* WHAT THE TASK REQUIRES
Gather each line of the records where "profile" appears.

* EXERCISE MATERIAL

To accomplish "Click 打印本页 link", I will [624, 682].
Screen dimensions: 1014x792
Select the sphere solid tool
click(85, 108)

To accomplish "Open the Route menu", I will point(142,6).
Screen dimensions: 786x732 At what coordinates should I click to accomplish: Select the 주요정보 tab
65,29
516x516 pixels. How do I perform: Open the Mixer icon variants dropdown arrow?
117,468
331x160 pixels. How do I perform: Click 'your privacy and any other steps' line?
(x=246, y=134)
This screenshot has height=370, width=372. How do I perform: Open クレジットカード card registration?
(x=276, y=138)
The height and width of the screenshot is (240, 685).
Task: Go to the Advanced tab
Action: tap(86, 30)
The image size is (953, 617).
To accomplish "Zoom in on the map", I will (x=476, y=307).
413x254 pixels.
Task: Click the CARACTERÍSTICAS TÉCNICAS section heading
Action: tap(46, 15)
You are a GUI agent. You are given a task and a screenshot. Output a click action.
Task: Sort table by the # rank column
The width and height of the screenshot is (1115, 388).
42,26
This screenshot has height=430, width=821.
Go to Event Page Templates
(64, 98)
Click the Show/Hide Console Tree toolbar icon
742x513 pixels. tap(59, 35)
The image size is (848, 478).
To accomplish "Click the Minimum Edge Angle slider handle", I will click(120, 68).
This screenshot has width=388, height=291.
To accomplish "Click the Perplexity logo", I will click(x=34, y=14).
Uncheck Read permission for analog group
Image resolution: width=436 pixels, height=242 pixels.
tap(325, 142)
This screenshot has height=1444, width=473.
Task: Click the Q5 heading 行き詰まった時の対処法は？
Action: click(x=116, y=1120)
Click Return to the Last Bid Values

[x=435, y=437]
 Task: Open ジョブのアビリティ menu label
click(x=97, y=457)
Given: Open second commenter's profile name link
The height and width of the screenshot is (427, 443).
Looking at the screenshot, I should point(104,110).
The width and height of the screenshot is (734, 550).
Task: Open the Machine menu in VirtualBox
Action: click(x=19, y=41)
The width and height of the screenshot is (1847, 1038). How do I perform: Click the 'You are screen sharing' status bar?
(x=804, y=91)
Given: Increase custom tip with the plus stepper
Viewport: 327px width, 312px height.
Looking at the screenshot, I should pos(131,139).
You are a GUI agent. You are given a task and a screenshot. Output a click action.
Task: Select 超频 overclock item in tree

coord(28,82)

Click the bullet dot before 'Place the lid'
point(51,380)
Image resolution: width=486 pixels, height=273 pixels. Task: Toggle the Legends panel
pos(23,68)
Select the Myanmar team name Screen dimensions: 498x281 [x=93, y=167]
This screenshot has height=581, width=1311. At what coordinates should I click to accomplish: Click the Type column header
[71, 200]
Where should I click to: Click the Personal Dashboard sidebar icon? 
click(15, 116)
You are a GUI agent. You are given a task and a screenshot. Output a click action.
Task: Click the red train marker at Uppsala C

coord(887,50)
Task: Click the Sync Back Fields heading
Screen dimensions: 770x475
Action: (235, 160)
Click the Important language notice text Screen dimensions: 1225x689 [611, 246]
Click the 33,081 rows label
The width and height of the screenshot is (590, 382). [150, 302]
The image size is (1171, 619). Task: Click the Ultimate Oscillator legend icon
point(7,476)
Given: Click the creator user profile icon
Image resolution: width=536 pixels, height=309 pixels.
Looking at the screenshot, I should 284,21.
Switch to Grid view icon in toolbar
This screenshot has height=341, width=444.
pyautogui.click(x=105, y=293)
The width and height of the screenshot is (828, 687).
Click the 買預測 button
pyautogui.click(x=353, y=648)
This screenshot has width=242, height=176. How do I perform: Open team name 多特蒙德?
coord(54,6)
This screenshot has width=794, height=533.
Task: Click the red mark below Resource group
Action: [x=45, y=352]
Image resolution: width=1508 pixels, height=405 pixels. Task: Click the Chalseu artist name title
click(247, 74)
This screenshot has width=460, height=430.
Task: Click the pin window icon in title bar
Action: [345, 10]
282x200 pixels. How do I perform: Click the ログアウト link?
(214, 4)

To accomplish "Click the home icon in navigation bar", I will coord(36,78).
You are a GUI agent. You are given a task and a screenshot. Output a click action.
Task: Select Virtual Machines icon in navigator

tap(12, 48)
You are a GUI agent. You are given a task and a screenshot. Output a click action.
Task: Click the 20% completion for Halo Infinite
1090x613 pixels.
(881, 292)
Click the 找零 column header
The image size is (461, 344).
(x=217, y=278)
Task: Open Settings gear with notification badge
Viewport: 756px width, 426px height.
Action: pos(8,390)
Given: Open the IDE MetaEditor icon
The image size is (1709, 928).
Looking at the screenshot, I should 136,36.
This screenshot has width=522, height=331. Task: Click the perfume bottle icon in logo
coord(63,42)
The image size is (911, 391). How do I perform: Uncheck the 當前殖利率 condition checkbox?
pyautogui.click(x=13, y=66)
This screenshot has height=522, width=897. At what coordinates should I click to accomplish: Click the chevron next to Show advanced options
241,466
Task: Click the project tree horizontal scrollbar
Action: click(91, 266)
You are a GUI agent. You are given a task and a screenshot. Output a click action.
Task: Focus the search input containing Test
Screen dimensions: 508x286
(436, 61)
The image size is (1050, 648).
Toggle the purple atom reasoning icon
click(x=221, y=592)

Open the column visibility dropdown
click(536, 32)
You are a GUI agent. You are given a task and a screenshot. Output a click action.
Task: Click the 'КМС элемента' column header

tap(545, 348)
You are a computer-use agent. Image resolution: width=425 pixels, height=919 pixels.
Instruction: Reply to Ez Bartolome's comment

* RESPONSE TO THIS EXERCISE
Given: Open second commenter's profile name link
Given: Click the creator user profile icon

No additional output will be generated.